**WORK TO BE COMPLETED**
Shown below are entries with pictures; the line with "The width and height of the screenshot is (593, 262)." through the line with "Screen dimensions: 512x400" is the span to retype exactly, and the pictures stay out.
___ PROVIDED RECORDS
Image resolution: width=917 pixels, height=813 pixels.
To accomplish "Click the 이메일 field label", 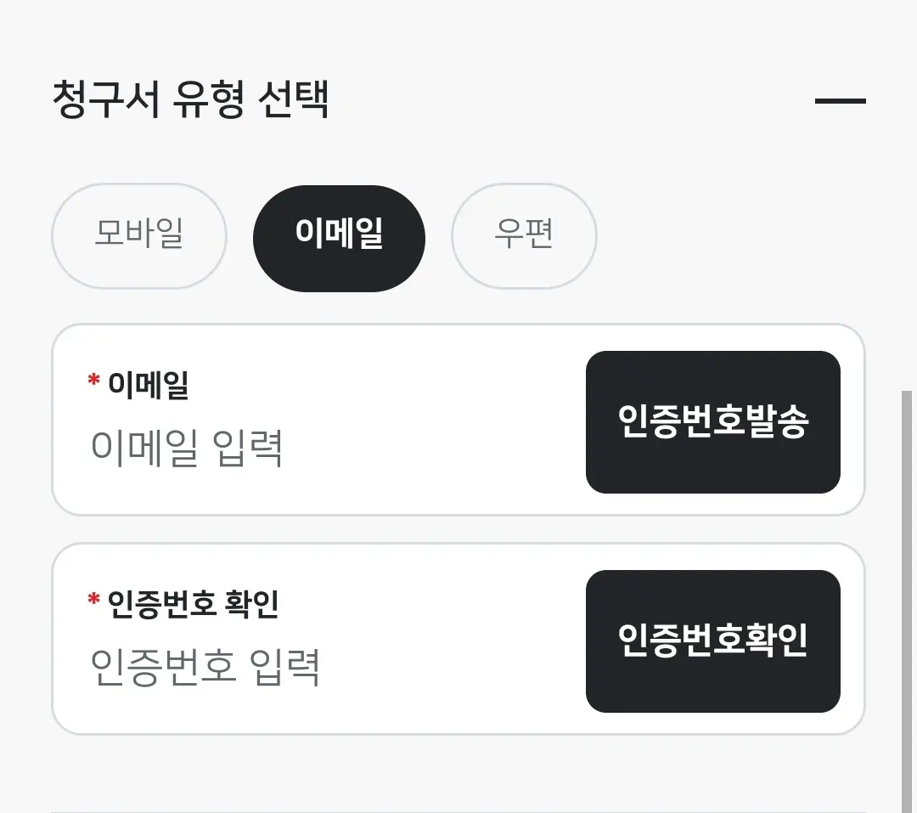I will click(149, 383).
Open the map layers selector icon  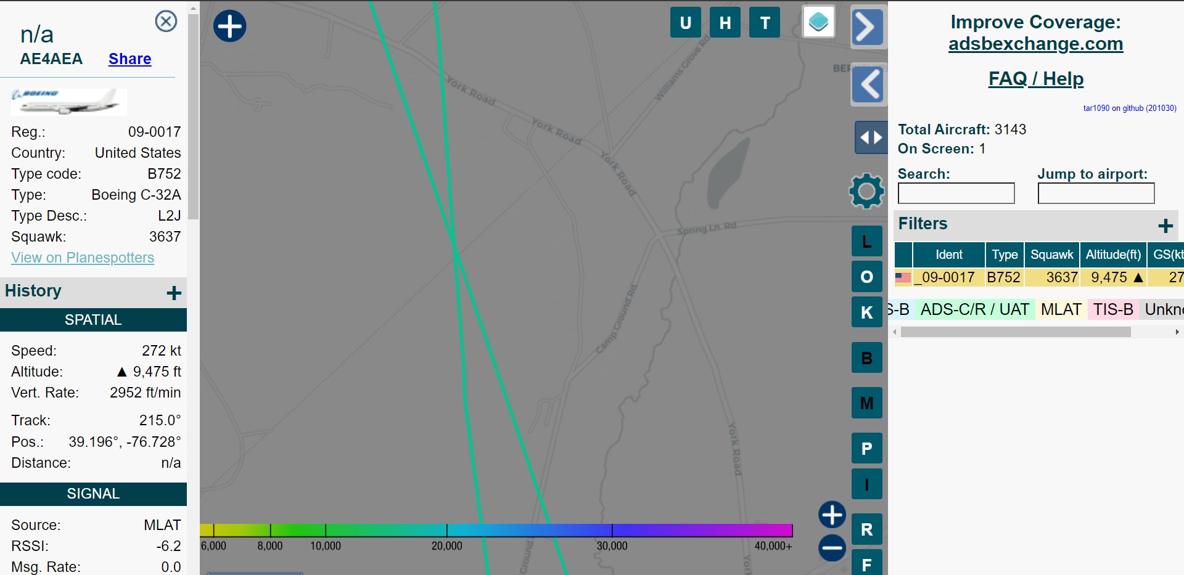818,22
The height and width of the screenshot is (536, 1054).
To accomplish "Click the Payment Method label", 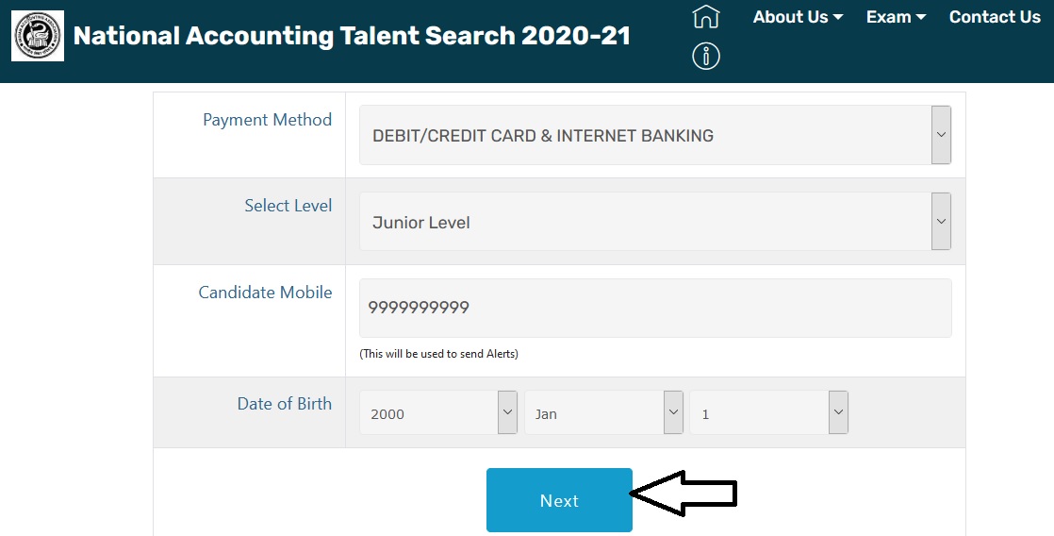I will coord(268,120).
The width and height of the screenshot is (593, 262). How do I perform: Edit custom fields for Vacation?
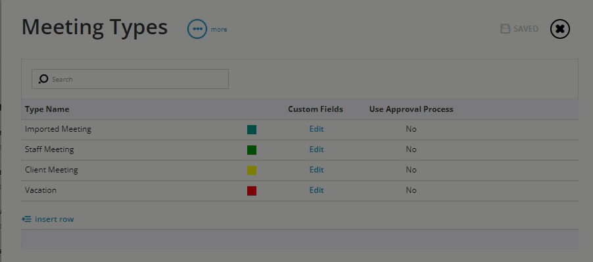point(316,190)
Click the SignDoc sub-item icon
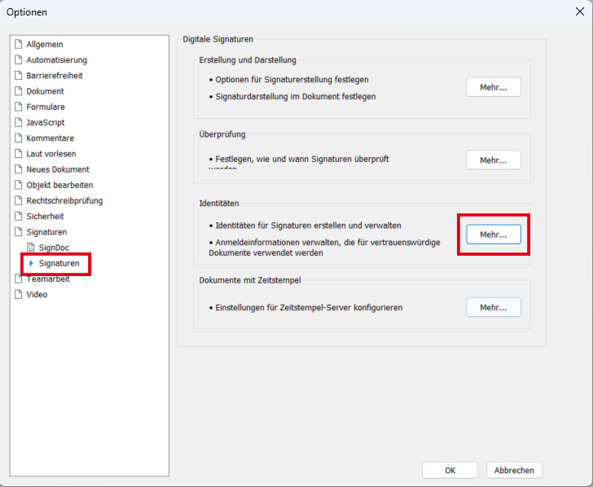 point(31,248)
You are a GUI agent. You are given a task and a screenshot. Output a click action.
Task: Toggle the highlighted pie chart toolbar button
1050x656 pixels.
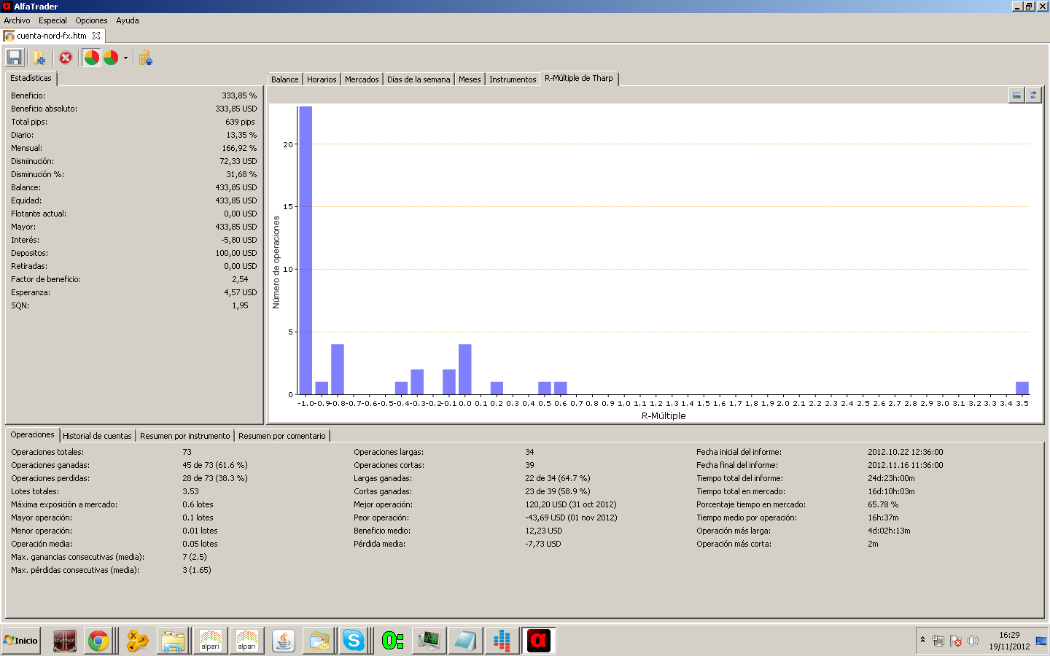click(91, 58)
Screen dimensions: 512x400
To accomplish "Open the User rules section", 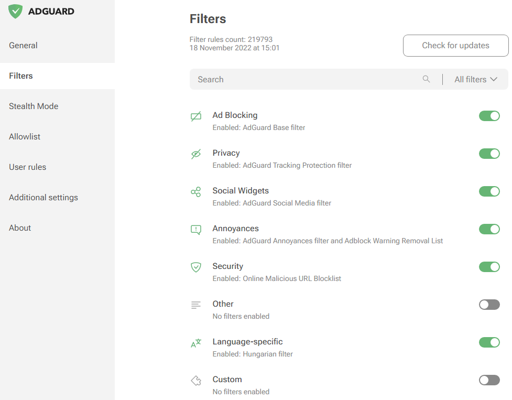I will click(27, 167).
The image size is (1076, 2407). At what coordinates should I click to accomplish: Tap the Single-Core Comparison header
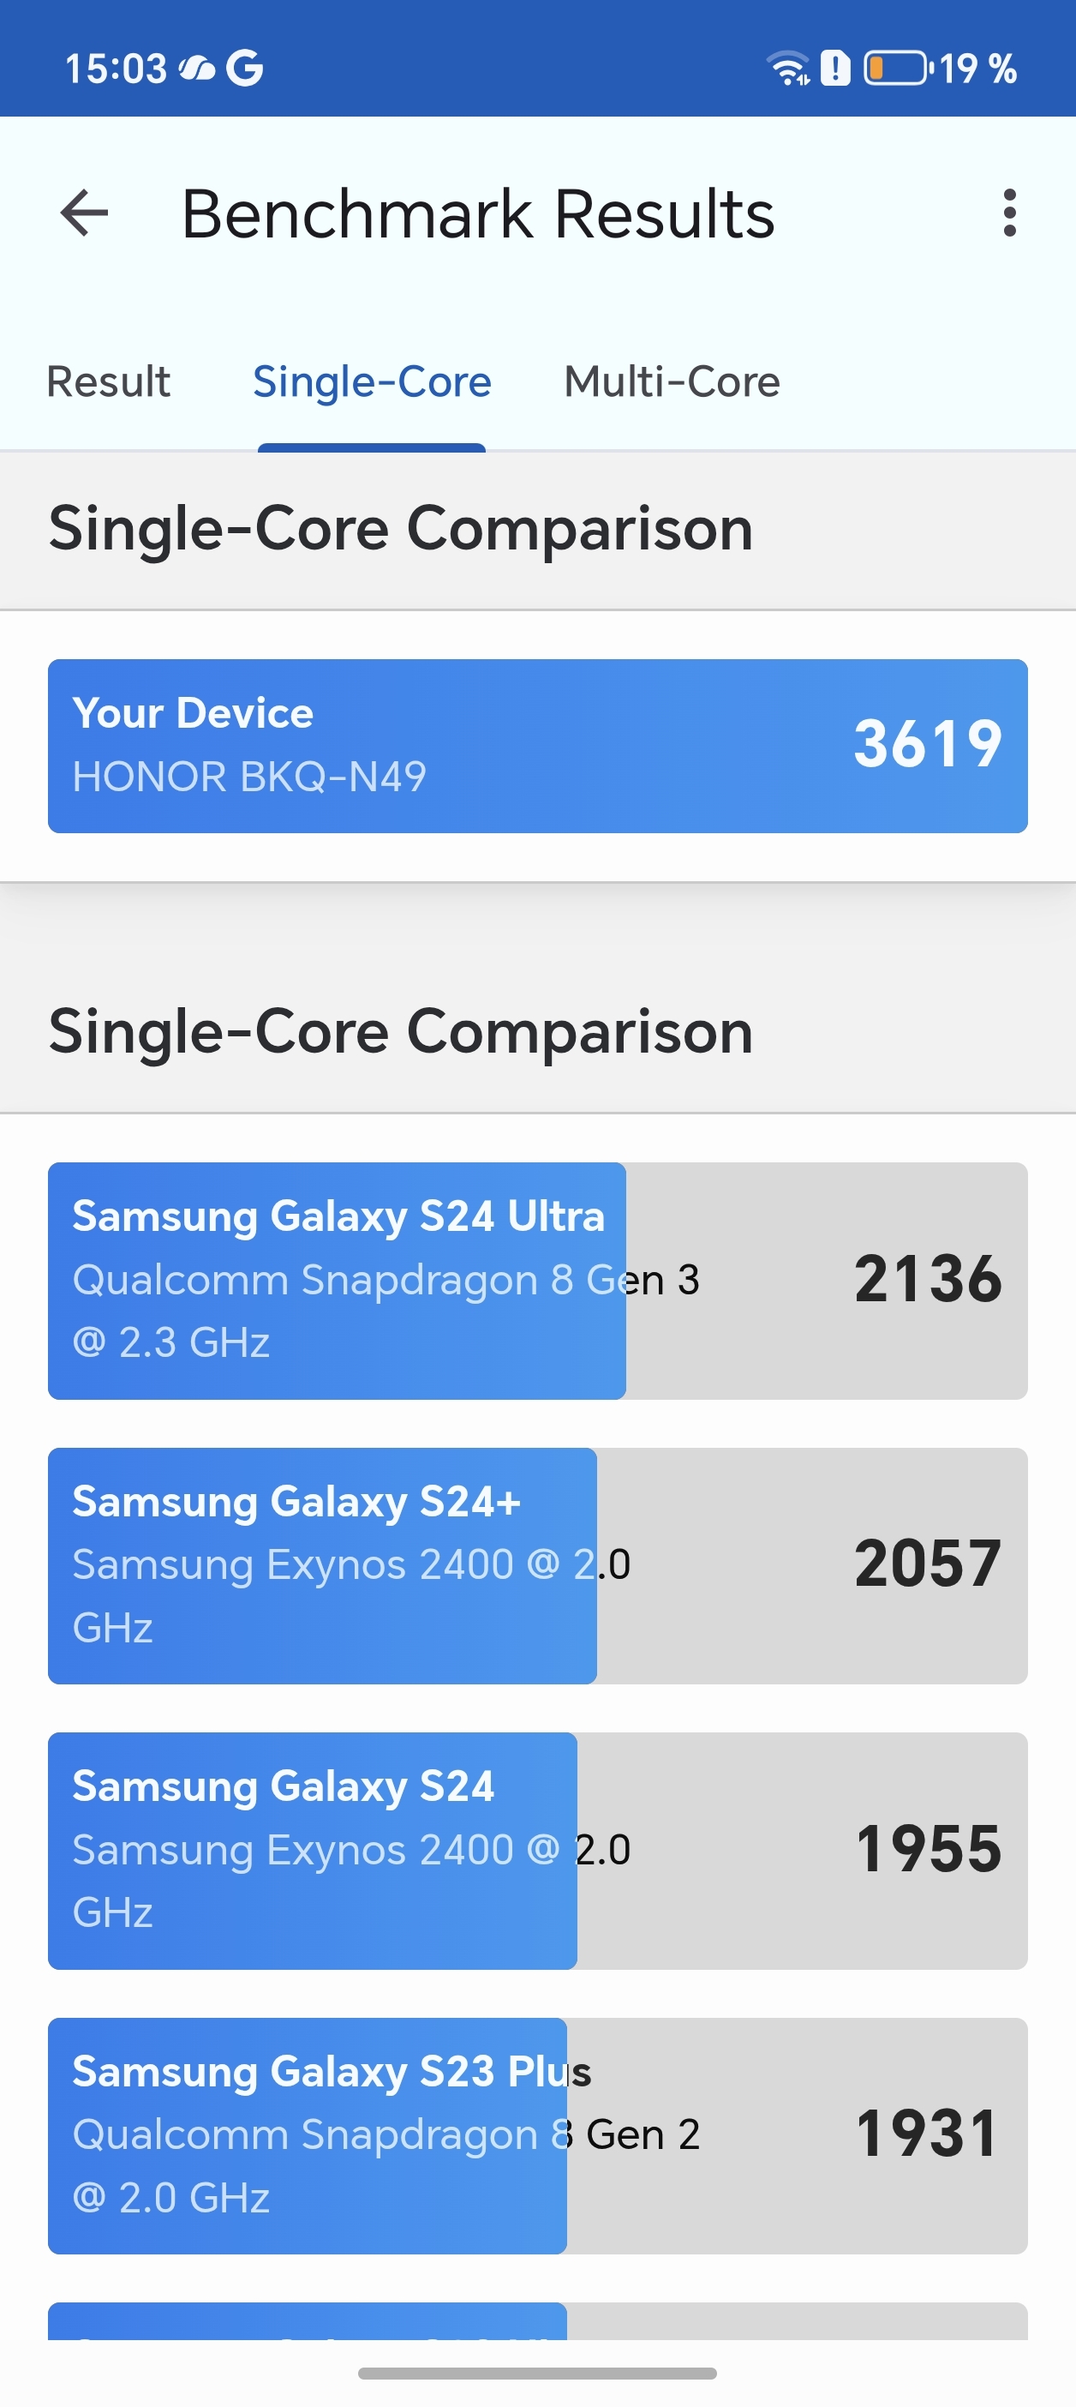tap(402, 528)
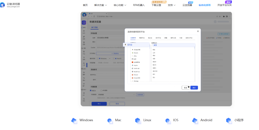Click the Yunlogin logo in the header
The image size is (259, 130).
click(10, 5)
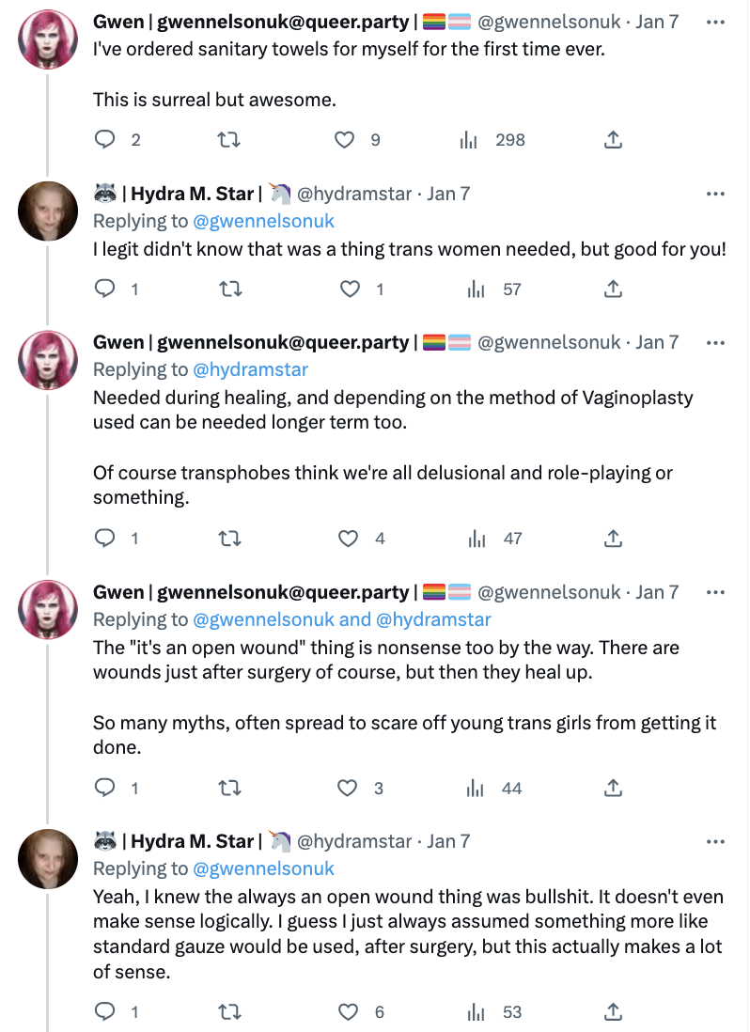Open more options on 'open wound' tweet
The width and height of the screenshot is (750, 1032).
(715, 592)
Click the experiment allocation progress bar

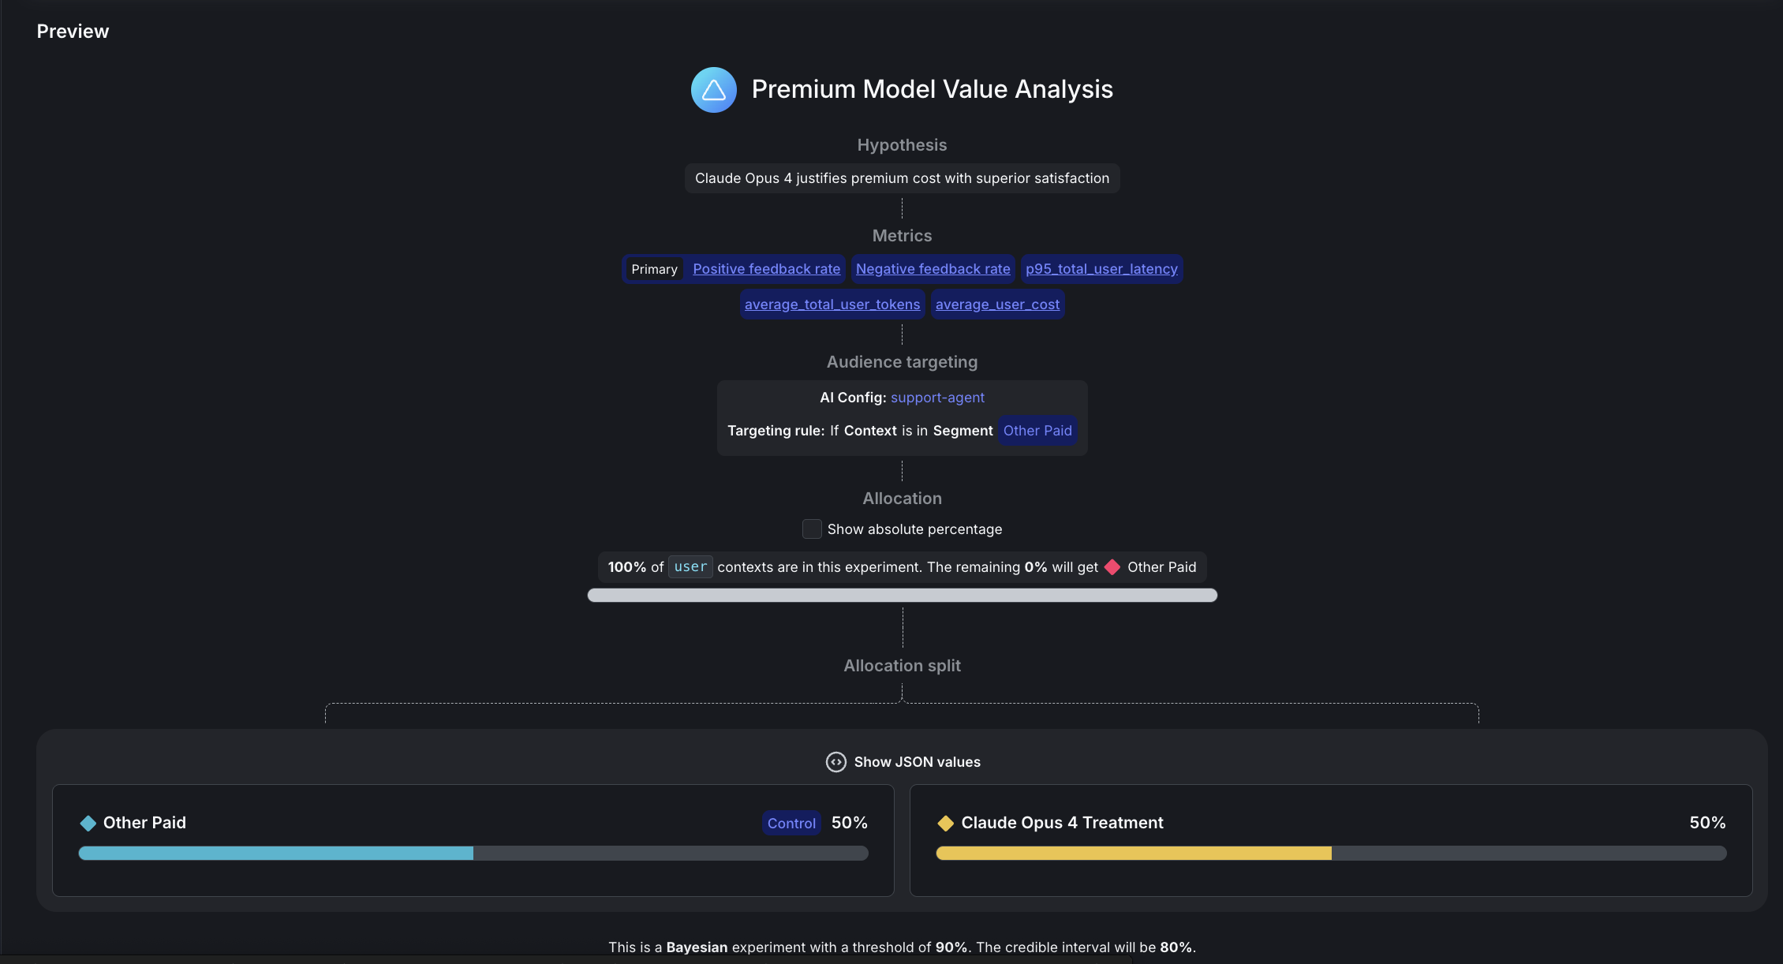(x=902, y=596)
______
**ANSWER SPACE**
The width and height of the screenshot is (593, 262). How do I perform: Edit custom fields for Vacation?
point(316,190)
Click the SignDoc sub-item icon
 point(31,248)
You are a GUI agent. You are given a task and a screenshot. Output a click action.
Task: Toggle the highlighted pie chart toolbar button
1050x656 pixels.
click(91, 58)
Screen dimensions: 512x400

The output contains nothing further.